Patients with problems in the knee commonly complain of pain, stiffness, giving way, swelling and mechanical symptoms of catching, clicking or locking. As well as knowing the exact mechanism, history, timing and immediate management of the injury, we need to know about where the pain is or was, what brings it on and what makes it worse and better.
Common Sense Questions to ask
For example, usually, but by no means always, an injury which allows an individual to complete the game is not going to be a serious one such as an ACL tear. On the other hand the absolutely typical history which we hear all the time of a complete rupture of the anterior cruciate ligament is of an audible “pop” caused by a non-contact twisting injury. The player falls to the ground and thinks he has broken his leg. The knee will swell within one to two hours because it is filling up with blood (as opposed to fluid leaking into the injured area, which occurs much more slowly) and everyone will be aware that something significant has happened to the knee. We will often see patients five or ten years after the injury whether or not the diagnosis has been made, but they will almost invariably remember the exact date and who they were playing against when they tore their cruciate. The fact that the diagnosis is commonly missed (only around 10% of patients coming to a specialist knee clinic with a torn ACL have the diagnosis made before they come!) is often because the physical signs on examination can be quite subtle.
The other helpful point in the history about the pain suffered is whether it comes on intermittently with specific movements or whether it is a dull background ache which is more or less there all the time. We often hear a history that a player can complete a game without too much trouble, perhaps just a little bit of an ache, but then that evening and more particularly over the next day he suffers for it and there is a vague deep ache inside the knee associated with some swelling. This will keep him off training for most of the week, but he is back to near normal to play the weekend after. This is an absolutely typical history of a problem with the articular surface of the joint, which can be quite a serious problem. This is by contrast with the intermittent sharp pain often associated with a click. This will come on unexpectedly and is associated with something loose inside the knee, in particular a tear of the cartilage.
Giving way or a feeling of looseness or instability in the knee is more typical of a ligament tear since the ligaments are the structures which hold the knee in place and make it run true. This is most commonly seen in injuries to the anterior cruciate ligament where the knee partially comes out of place during a twisting injury and the player will often fall to the floor. The classical history given in a chronic ACL tear is that the player is absolutely fine running and even sprinting in a straight line, there is no problem on stairs and no problems on a bike, but just occasionally when he is running quickly in a straight line and suddenly has to change direction, especially unexpectedly, the knee will go wrong on him and give way and he will fall to the floor. This needs to be distinguished from a functional instability which is commonly associated with problems in the kneecap (patellofemoral) joint where a sense of instability and giving way will occur typically going up or down stairs when more stress is put through the knee cap. This is a completely different problem which often responds to strengthening exercises as opposed to surgery. This is a particularly important distinction to clarify in patient assessment.

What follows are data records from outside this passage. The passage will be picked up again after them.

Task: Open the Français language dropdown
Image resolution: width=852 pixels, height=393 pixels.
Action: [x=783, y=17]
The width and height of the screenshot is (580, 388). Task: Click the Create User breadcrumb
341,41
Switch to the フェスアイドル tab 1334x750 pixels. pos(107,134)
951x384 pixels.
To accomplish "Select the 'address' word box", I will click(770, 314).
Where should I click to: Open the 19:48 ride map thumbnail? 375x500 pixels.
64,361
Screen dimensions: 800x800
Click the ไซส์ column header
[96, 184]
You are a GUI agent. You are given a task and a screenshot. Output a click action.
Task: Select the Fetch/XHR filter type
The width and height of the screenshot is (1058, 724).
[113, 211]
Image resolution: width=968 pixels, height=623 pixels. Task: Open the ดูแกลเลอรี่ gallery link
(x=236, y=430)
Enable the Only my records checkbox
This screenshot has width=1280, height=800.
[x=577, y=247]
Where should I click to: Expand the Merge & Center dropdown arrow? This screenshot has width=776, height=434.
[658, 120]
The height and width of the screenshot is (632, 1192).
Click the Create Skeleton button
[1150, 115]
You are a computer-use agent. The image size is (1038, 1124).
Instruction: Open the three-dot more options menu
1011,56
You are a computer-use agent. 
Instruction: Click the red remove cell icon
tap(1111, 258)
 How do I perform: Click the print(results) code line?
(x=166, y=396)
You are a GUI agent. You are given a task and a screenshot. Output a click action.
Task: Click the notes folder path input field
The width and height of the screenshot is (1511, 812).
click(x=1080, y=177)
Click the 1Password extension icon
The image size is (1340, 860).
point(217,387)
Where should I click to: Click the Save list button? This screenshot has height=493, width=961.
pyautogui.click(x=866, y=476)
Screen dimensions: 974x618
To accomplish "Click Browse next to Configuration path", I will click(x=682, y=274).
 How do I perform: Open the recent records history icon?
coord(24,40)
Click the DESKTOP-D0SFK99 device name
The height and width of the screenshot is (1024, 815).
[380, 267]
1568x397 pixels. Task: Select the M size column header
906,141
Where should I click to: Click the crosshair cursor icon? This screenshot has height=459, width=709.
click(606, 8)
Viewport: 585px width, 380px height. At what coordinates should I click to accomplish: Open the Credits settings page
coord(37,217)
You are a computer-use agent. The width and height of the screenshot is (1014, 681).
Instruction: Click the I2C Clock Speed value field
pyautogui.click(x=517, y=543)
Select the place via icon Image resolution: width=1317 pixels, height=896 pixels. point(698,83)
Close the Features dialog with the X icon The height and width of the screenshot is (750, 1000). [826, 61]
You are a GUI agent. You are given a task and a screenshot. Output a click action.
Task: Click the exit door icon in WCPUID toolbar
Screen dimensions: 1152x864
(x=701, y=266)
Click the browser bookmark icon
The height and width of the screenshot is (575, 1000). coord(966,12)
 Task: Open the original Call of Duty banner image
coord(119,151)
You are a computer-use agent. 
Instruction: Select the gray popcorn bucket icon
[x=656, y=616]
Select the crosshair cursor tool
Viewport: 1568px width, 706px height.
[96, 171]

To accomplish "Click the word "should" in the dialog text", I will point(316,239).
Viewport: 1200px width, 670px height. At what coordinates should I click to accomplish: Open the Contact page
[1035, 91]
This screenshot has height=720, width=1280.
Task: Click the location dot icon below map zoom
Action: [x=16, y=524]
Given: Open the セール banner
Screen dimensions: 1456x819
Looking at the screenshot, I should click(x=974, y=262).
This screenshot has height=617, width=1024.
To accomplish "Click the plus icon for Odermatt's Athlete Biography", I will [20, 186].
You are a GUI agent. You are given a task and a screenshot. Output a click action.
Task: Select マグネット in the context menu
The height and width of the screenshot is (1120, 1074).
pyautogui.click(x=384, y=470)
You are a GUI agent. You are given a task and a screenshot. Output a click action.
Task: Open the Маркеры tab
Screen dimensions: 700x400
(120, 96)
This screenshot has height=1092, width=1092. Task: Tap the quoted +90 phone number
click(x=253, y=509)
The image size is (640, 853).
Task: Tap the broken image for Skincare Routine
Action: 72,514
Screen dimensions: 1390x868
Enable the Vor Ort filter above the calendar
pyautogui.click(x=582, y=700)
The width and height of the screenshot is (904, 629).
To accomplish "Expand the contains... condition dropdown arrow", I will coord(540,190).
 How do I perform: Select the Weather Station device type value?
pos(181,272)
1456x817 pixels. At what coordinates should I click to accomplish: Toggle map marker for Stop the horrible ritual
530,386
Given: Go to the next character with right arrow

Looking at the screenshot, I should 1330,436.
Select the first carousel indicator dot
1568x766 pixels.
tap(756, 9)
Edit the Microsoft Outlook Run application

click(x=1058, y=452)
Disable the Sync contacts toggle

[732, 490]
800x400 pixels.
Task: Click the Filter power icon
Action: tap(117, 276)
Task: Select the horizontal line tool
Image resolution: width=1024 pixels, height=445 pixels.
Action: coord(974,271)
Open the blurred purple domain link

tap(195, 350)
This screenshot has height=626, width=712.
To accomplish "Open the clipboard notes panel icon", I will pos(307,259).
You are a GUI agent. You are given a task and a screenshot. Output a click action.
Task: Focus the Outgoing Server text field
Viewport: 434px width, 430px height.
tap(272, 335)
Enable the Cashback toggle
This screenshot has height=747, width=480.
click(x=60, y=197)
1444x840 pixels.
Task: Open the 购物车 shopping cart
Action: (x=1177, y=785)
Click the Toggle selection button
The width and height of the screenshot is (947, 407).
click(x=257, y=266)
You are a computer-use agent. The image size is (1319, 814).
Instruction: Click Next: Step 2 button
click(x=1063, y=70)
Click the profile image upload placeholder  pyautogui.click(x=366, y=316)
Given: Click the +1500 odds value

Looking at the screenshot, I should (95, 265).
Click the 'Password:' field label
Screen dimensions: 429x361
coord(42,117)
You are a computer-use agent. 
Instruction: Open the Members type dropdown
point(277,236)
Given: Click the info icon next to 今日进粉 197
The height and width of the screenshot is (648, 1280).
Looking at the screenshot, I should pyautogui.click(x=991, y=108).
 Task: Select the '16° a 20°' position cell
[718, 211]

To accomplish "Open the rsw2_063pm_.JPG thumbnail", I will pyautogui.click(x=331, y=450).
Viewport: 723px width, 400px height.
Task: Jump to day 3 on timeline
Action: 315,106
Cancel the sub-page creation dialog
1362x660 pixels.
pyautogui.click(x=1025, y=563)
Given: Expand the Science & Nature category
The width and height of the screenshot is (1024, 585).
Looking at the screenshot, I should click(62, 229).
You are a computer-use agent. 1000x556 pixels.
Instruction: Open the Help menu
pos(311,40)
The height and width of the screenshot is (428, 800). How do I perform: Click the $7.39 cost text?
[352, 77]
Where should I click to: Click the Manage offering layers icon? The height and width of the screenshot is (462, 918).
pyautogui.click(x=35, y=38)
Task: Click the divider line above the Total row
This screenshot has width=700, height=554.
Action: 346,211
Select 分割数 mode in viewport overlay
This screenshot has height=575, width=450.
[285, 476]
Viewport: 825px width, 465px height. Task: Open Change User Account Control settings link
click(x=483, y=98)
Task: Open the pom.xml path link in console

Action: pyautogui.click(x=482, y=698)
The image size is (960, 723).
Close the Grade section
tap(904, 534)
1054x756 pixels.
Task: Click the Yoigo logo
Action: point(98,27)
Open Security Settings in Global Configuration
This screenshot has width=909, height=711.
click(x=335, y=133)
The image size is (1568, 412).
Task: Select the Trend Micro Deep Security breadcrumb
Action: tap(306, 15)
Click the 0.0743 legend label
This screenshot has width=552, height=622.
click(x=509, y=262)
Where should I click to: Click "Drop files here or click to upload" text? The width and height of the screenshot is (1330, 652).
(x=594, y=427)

Patients will commonly complain of catching or locking. By “true” locking we mean that the knee is completely stuck in one position, usually in about 20 or 30 degrees of flexion. This will occur unexpectedly and the patient is able to bend the knee up from that position, but when he tries to straighten it out he will come to a mechanical block as though something is “caught in the works”. This is caused by something which is actually “caught in the works”, typically a piece of cartilage which has flipped round into the wrong position and needs to be jiggled back into place. This is a problem which is not going to go away without an operation to either remove or repair the torn cartilage. It may also be caused by a loose body or a piece of gristle or bone floating around in the joint and intermittently getting catching.
The common surgical problems we see in the knee are meniscal tear (cartilage tear), articular surface problems, ligament problems and problems with the kneecap. These are described on other pages.